Георгий Адамович - "Одиночество и свобода"
Но она многое у Блока отвергала, и при склонности своей всех воспитывать и перевоспитывать, в период их дружбы, вероятно, досаждала ему поучениями, наставлениями и другими педагогическими претензиями. Несносна была у нее эта привычка или, вернее, эта поза: никогда ничем не быть вполне довольной, всегда держаться так, будто доверься человек ей и «Дмитрию» – т.е. Мережковскому – они сообща вывели бы его на верный путь. Кого только она в жизни не учила уму-разуму! В единственное свое посещение Ясной Поляны накричала даже на Толстого, и тридцать лет спустя не то с удивлением, не то со смущением рассказывала, что Лев Николаевич очень вежливо ответил: «Может быть, вы правы, я всегда рад выслушать чужое мнение». В другой области земного величия – погрозила пальцем покойному сербскому королю Александру, признавшемуся на приеме в белградском дворце, что начинает забывать русский язык: «Вот это, ваше величество, совсем нехорошо… совсем нехорошо!» Король, по примеру Толстого, тоже ответил «очень вежливо», но улыбки сдержать не мог.

Записанные данные

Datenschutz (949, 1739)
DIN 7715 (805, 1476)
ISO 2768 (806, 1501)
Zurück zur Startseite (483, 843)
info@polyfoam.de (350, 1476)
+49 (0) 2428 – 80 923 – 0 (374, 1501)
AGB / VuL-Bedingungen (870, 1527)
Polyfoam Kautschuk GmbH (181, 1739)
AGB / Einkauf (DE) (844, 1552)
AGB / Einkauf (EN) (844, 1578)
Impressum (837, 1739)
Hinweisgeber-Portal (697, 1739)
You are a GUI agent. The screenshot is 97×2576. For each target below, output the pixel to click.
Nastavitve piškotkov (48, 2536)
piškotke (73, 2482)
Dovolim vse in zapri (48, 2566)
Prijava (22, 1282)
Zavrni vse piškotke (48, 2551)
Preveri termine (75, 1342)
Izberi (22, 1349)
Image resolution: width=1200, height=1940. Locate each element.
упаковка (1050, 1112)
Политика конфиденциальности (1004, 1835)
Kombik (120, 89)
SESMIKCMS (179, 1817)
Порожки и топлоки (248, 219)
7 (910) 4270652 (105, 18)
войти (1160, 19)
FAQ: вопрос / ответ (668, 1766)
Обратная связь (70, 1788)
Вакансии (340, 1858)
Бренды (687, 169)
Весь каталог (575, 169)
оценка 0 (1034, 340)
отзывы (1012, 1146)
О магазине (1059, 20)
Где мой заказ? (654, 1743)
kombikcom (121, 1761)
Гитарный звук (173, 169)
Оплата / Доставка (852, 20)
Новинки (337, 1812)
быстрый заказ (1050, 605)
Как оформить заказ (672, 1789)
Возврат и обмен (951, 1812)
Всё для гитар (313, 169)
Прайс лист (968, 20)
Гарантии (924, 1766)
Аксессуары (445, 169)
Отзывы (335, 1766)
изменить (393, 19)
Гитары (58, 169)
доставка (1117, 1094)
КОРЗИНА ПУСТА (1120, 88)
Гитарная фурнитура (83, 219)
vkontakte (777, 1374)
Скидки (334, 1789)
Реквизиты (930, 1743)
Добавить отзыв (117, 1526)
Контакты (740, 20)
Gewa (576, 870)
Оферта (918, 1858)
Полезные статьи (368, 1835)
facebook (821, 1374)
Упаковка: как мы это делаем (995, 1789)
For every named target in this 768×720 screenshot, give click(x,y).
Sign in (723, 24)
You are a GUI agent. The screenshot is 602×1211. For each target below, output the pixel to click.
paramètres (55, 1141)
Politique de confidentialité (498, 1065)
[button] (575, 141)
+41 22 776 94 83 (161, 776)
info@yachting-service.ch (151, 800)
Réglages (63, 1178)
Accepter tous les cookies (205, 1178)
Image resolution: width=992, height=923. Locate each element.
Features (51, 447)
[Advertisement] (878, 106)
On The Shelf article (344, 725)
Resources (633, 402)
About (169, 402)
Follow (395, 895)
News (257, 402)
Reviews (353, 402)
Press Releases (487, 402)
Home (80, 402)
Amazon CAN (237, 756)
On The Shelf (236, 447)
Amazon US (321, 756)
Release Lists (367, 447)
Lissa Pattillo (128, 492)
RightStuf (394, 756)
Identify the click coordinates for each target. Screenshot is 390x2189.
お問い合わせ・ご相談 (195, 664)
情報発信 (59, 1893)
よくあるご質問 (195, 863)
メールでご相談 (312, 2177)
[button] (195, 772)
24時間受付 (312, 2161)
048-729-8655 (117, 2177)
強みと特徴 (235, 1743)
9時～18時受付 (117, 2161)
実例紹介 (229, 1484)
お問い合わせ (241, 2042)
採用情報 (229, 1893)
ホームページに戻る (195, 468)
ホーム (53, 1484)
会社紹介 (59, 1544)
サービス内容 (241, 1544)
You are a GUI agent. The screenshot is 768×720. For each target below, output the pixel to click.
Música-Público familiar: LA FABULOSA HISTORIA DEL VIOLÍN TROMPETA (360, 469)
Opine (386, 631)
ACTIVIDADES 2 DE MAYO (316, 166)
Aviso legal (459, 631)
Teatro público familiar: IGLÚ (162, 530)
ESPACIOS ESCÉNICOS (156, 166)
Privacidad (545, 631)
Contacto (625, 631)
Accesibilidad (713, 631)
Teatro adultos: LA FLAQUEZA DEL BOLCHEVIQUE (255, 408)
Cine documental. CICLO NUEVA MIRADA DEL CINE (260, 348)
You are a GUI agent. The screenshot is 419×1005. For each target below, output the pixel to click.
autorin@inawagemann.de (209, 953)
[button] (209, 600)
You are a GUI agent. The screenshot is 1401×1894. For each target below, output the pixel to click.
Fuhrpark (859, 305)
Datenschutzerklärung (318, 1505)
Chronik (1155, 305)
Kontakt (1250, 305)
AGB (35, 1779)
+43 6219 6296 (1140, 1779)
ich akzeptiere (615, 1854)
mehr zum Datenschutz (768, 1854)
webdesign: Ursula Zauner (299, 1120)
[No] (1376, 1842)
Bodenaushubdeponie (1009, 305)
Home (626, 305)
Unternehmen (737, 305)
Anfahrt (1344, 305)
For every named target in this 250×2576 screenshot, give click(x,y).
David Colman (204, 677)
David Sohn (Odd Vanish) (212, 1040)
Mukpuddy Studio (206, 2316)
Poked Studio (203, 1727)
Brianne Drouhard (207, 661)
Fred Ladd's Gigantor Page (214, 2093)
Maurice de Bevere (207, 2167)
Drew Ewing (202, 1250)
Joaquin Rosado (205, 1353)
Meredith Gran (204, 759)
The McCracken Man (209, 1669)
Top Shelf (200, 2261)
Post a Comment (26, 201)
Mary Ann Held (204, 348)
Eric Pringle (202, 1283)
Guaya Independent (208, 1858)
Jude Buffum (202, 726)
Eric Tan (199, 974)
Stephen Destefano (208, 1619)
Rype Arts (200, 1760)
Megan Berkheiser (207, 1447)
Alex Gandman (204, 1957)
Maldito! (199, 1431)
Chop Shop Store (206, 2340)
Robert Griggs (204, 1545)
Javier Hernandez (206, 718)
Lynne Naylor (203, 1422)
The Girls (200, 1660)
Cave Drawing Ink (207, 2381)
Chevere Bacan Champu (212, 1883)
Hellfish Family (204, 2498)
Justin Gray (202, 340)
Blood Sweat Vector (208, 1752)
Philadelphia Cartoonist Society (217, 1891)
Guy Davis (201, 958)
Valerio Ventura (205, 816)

- [Условия заданий]:
a) Каково содержание текста страницы, если изложить его в двух предложениях?
b) Перескажите списком абзац текста страницы, начинающийся словами «Но она многое у Блока отвергала», сохранив его основные факты.
c) Продолжите текст страницы, начиная после его последнего предложения.

- [Ответы]:
a) Героиня текста многое у Блока отвергала и, склонная всех воспитывать, вероятно, досаждала ему поучениями, держась так, будто вместе с Мережковским могла бы вывести любого на верный путь. В Ясной Поляне она накричала даже на Толстого, а сербскому королю Александру, признавшемуся, что забывает русский язык, погрозила пальцем, и оба ответили ей очень вежливо.

b)
- Она многое у Блока отвергала и в период их дружбы, вероятно, досаждала ему поучениями и наставлениями.
- Ее привычкой, или позой, было никогда ничем не быть вполне довольной и держаться так, будто вместе с Мережковским она вывела бы любого на верный путь.
- В единственное посещение Ясной Поляны она накричала на Толстого, и тот очень вежливо ответил, что, может быть, она права и что он всегда рад выслушать чужое мнение.
- На приеме в белградском дворце она погрозила пальцем сербскому королю Александру, признавшемуся, что начинает забывать русский язык; король ответил очень вежливо, но не смог сдержать улыбки.

c)
Справедливость требует добавить однако, что и ей «грозить пальцем» мог кто угодно. Она спорила, горячилась, обижалась, но была отходчива (а еще отходчивее был Мережковский). В споре она почти никогда не сдавалась. Если случалось ей оказаться припертой к стене, она изворачивалась, делая вид, что последнего довода ни за что не откроет, а этот-то последний, важнейший, таинственный довод и должен был бы обеспечить ей торжество. В сущности она была добрым человеком, «милым» человеком – как ни парадоксален на первый взгляд этот эпитет в применении к Зинаиде Гиппиус, – а ее репутация «ведьмы» сложилась искусственно, хотя и пришлась ей по вкусу: она сама ведь ее усиленно поддерживала. В ней была колкость, но было злобы. Она любила острить, и некоторые ее словечки – вроде «подколодного ягненка» – клички, которой она наградила одного из известных наших православных мыслителей, довольно елейно державшегося, – бывали язвительны. У нее поэтому было много врагов. Но злопамятности врагов она удивлялась: стоило ли в самом деле из-за шутки или случайной размолвки сердиться? Самый ее хваленый ум, в редкой логической силе которого ей удалось чуть не всех убедить, был ум, если и очень тонкий, то путанный, женский, со странной, однако, не женской склонностью к схоластике. Ум ее подслушивал все, чего касался, и оказывался иногда практически беспомощным там, где был теоретически проницателен. Ей нравилась головная эквилибристика, игра соображениями, ни к чему не ведущими, – притом именно в областях, где игрой ограничиваться нельзя. Любимой, постоянной ее мыслительной формулой был вопрос: а что, если?..» Всем известно, например, что летом тепло, а зимой холодно. Именно потом, что это всем известно, Зинаида Гиппиус с загадочно-мудрым видом и спрашивала: « а что, если холодно летом?» А что, если лошади овса и сена не едят? А что, если Волга впадает в Черное море? Ответить на подобные недоумения трудновато, зато построить на них репутацию необычайно интеллектуальной оригинальности легко. Зинаида Гиппиус с годами вошла в свою роль, чувствовала, что оригинальной, злой, высокомерной и придирчивой обязана быть, – и «тянула лямку».
В одном из поздних ее стихотворений есть любопытное признание:
К простоте возвращаться? Зачем?
Зачем, я знаю, положим…
Но тут же – слова в самооправдание: «такие, как я, не можем».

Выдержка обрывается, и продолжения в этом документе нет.